The theoretical advances in pain communication could benefit some applied research domains, such as affective computing. For instance, machine learning models targeting the automatic detection of pain by the face should not only include the facial movements associated with pain but incorporate all the variety of nonverbal behaviors and contextual elements that convey affective content, including facial movements associated with other negative affective states. In doing so, the dynamic, multimodal, and multiplex nature of affective communication would be better integrated with the machine learning models. In the not-so-distant future, where some human-agent interactions will be more frequent and driven by artificial intelligence (e.g., for various applications in education and healthcare), detecting and simulating facial configurations perceived as pain will be an essential research focus that will benefit from including combined affective states. A clinically relevant research idea in the field of affective computing is the development of interactive virtual agents that could be used to dynamically and precisely measure the affective experience of non-communicative patients such as young children and older adults suffering from cognitive impairment (such as a “visually-interactive” Faces Pain Scale111).

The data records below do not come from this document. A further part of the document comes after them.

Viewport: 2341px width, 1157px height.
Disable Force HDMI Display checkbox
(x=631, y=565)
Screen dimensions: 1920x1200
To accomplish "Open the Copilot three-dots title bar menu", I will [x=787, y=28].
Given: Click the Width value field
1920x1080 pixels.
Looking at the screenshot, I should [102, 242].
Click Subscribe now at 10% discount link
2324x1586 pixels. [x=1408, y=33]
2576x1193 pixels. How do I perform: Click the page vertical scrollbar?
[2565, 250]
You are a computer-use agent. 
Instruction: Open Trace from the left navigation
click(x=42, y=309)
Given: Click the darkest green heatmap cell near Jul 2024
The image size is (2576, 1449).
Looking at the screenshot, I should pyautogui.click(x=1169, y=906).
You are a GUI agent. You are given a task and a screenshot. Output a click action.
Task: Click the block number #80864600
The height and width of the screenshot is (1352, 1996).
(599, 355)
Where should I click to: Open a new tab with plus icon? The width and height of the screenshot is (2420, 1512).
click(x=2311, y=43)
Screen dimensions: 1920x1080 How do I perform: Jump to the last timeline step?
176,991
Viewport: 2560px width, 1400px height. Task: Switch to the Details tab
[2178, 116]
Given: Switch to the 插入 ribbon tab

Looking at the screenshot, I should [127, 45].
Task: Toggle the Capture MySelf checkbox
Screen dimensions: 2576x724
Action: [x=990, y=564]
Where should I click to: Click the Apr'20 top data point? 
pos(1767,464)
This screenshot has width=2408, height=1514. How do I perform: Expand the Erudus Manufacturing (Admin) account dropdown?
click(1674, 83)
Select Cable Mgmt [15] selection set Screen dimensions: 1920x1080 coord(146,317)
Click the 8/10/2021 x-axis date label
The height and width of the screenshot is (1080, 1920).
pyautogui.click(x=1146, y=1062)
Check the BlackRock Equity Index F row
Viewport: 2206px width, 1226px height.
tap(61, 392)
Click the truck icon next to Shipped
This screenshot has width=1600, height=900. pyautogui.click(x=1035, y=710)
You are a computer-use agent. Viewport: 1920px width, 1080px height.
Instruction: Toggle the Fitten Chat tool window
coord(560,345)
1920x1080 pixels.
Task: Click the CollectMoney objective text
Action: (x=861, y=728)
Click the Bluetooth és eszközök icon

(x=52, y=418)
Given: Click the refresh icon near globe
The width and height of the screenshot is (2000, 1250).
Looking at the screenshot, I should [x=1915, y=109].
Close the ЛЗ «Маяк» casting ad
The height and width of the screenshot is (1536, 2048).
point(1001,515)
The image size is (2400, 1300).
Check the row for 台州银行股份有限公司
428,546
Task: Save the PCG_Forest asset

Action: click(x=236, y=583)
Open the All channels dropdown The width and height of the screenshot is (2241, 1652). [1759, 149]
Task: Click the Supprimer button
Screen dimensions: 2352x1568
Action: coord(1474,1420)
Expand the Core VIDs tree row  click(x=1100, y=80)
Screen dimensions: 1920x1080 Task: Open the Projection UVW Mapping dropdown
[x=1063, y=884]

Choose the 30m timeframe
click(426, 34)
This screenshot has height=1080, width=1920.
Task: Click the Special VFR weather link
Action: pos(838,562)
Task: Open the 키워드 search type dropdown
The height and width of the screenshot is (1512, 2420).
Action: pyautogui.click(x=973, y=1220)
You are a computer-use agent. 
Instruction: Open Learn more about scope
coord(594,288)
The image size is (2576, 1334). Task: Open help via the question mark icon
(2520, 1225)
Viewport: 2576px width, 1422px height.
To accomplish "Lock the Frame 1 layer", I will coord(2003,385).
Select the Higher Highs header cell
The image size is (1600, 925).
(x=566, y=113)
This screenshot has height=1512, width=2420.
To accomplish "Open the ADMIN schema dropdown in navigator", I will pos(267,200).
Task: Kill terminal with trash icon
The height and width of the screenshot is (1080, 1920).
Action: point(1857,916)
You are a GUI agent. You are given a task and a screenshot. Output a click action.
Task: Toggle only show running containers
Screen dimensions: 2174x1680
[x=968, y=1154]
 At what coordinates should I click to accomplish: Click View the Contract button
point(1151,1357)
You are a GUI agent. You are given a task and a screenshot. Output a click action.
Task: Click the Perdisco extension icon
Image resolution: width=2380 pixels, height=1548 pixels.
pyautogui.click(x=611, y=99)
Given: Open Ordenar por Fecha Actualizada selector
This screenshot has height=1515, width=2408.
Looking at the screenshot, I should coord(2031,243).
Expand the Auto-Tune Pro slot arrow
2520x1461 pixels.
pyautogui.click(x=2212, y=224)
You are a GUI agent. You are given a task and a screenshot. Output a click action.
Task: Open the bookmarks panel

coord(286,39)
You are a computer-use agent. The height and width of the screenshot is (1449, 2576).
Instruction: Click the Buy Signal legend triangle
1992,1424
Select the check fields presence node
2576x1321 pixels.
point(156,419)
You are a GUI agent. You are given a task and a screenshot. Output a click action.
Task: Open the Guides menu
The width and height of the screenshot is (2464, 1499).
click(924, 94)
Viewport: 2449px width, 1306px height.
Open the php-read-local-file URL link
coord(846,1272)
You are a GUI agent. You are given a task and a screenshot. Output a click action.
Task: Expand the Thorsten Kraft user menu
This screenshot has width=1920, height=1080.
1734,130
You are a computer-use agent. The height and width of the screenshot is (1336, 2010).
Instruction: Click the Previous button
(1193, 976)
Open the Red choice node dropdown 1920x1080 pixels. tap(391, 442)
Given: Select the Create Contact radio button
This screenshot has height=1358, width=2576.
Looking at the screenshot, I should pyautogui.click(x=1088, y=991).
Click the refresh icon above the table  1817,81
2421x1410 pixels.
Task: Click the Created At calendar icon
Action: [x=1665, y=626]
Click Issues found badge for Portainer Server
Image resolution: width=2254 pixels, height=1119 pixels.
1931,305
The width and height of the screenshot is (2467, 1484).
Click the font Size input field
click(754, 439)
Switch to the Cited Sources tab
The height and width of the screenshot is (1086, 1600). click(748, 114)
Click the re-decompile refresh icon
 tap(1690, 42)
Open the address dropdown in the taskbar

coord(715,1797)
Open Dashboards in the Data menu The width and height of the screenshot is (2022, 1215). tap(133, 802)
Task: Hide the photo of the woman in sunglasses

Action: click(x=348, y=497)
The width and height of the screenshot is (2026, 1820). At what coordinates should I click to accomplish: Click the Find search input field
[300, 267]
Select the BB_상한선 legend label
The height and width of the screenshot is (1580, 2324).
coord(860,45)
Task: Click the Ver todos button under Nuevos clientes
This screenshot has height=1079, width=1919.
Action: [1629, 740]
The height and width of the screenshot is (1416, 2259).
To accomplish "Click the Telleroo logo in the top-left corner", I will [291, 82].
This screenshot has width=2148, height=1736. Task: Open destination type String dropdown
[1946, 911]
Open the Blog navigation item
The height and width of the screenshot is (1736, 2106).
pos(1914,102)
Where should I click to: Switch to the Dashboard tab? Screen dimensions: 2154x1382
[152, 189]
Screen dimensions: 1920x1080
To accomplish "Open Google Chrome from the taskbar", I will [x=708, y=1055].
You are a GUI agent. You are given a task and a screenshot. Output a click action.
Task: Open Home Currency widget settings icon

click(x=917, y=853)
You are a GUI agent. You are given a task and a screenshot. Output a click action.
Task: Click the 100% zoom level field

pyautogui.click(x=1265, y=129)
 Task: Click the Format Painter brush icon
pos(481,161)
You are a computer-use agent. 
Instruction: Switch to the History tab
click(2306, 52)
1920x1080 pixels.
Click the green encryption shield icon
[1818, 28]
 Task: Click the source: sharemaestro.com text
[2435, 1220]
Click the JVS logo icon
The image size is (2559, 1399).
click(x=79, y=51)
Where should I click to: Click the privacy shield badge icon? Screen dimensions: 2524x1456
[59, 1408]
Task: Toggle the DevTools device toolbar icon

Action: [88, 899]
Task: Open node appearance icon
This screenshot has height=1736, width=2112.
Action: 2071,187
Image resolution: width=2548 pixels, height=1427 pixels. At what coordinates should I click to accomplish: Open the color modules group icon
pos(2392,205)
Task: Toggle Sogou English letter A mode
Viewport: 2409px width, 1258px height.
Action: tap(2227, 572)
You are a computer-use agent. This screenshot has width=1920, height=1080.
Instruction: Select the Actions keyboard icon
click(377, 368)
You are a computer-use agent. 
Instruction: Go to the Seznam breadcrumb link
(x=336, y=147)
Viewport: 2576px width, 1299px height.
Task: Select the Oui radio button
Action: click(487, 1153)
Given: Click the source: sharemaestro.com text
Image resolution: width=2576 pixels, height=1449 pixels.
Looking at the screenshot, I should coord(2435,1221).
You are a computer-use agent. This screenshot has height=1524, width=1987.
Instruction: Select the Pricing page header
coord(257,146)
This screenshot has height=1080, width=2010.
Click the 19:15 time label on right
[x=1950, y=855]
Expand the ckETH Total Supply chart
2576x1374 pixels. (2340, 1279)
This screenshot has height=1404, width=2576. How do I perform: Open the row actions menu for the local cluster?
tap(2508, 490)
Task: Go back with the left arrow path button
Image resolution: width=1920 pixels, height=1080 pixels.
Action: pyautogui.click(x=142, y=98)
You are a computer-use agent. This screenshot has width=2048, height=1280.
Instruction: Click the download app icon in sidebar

Subsequent studies must address some unanswered questions regarding the distinct processes involved in communicating the combined affective states of pain and emotions to progress toward these future applications. For instance: Can two affective states be temporally overlapped on an expresser’s face (i.e., encoding process)? Which visual cues are associated with an observer's detection of a combined affective state (i.e., decoding process)? What are the similarities and differences between visual, sensorimotor, and conceptual representations of affective states through facial configurations? The accumulation of data on affective communication in multiple contexts, by mobile neurophysiological sensors, for example, will surely benefit our understanding of complex affective states and their validity when communicated nonverbally7. As Gilam et al. proposed1, the promising future of research on pain and emotions depends on bridging theoretical views and academic disciplines. With this in mind, this project aims to be part of the foundation of this innovative and exciting evolution in affective sciences.